Synthetic observations of internal gravity waves in the solar atmosphere (1912.06435v1)

Abstract: We study the properties of internal gravity waves (IGWs) detected in synthetic observations that are obtained from realistic numerical simulation of the solar atmosphere. We used four different simulations of the solar magneto-convection performed using the CO5BOLD code. A magnetic-field-free model and three magnetic models were simulated. The latter three models start with an initial vertical, homogeneous field of 10, 50, and 100 G magnetic flux density, representing different regions of the quiet solar surface.
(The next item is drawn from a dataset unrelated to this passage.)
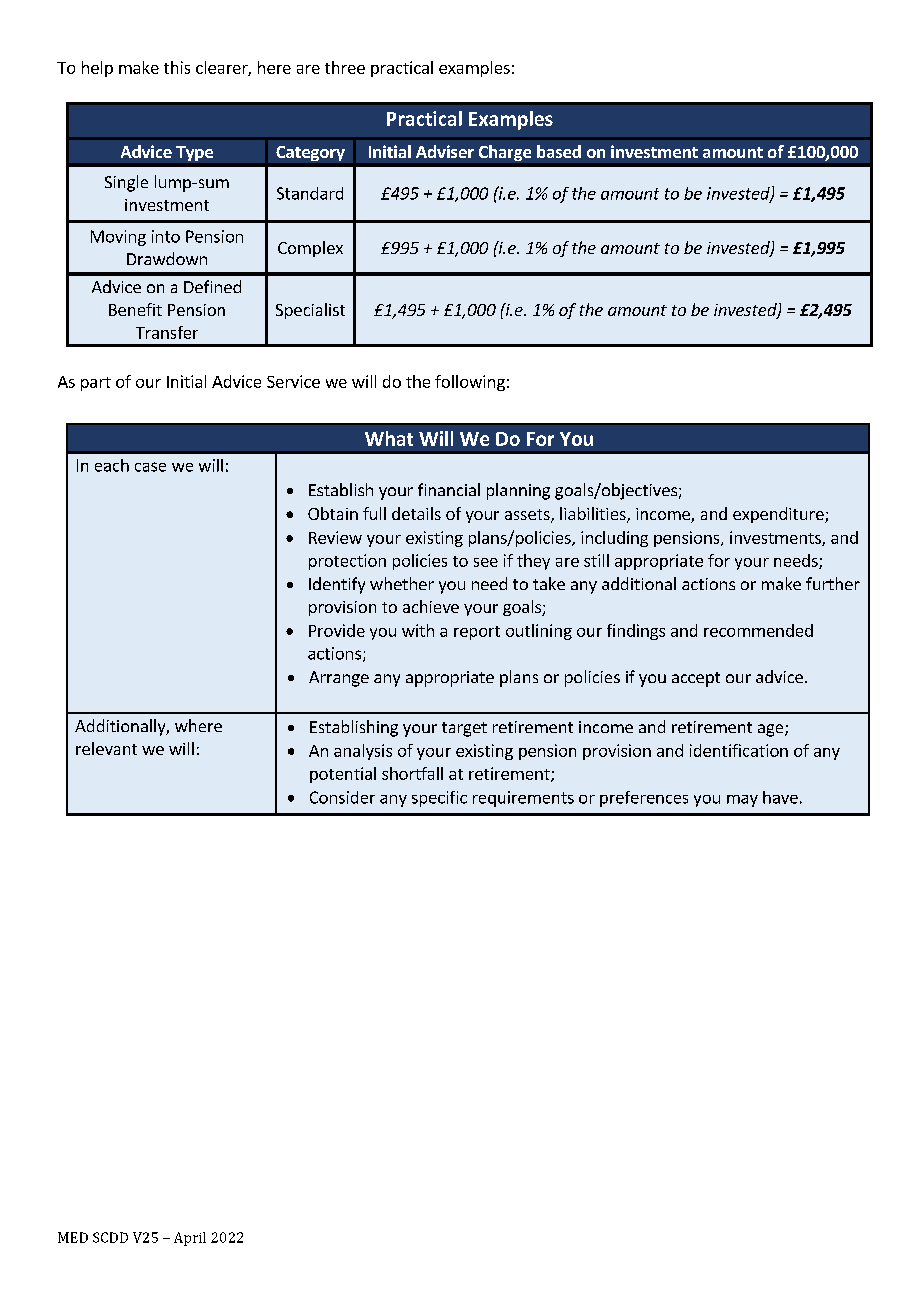 This image has width=924, height=1308. I want to click on Adviser, so click(445, 151).
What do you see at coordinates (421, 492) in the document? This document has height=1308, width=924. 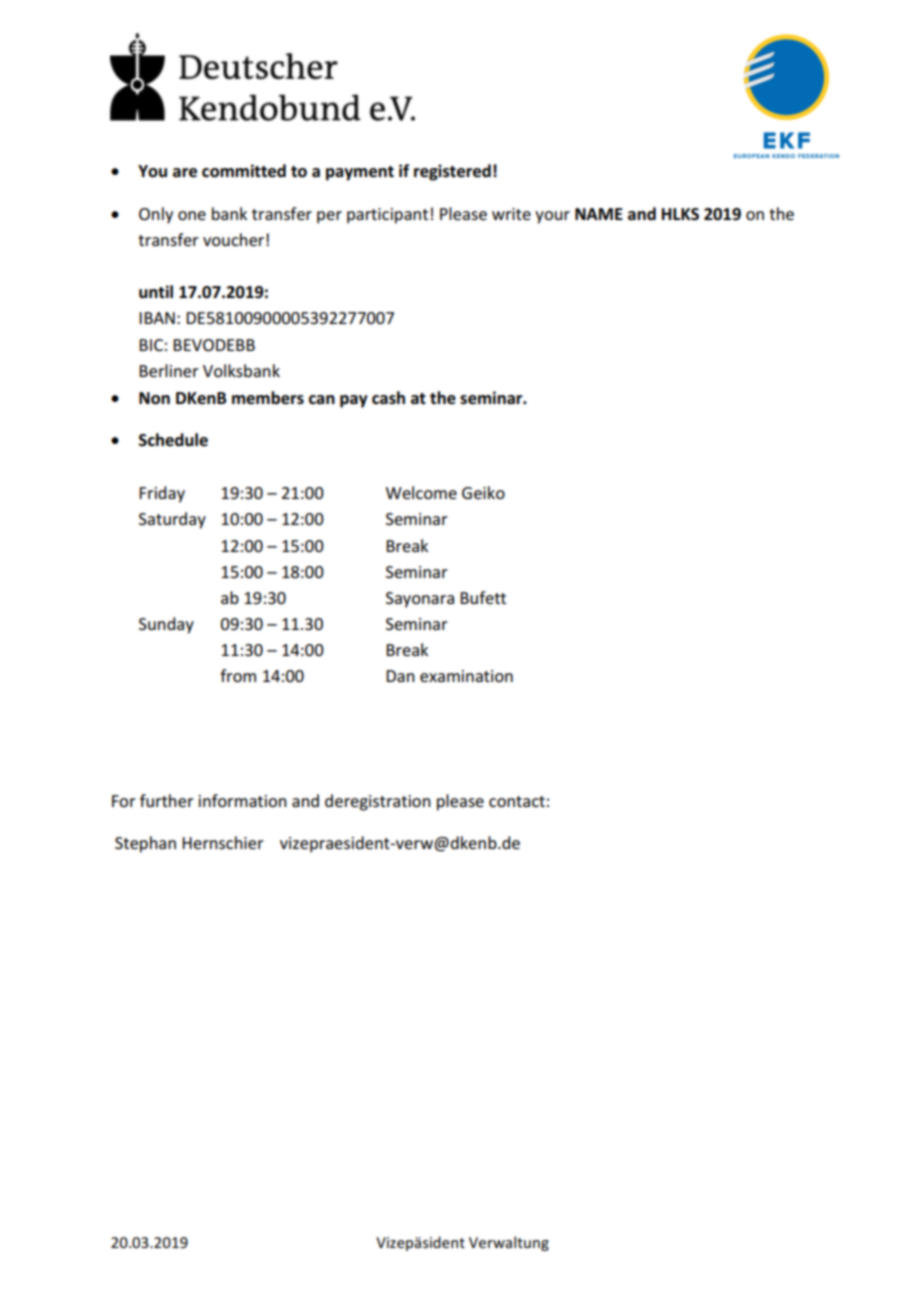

We used the NICOLE code to compute synthetic spectral maps from all the simulated models for the two magnetically insensitive neutral iron lines Fe I 5434 {\AA} and 5576 {\AA}. We find the signatures of the internal gravity waves in the synthetic spectra to be consistent with observations of the real Sun. The phase differences obtained using the spectral lines are significantly different from the phase differences in the simulation. The phase coherency between two atmospheric layers in the gravity wave regime is height dependent and is seen to decrease with the travel distance between the observed layers. We conclude that the energy flux of IGWs determined from the phase difference analysis may be overestimated by an order of magnitude. Spectral lines that are weak and less temperature sensitive may be better suited to detecting internal waves and accurately determining their energy flux in the solar atmosphere.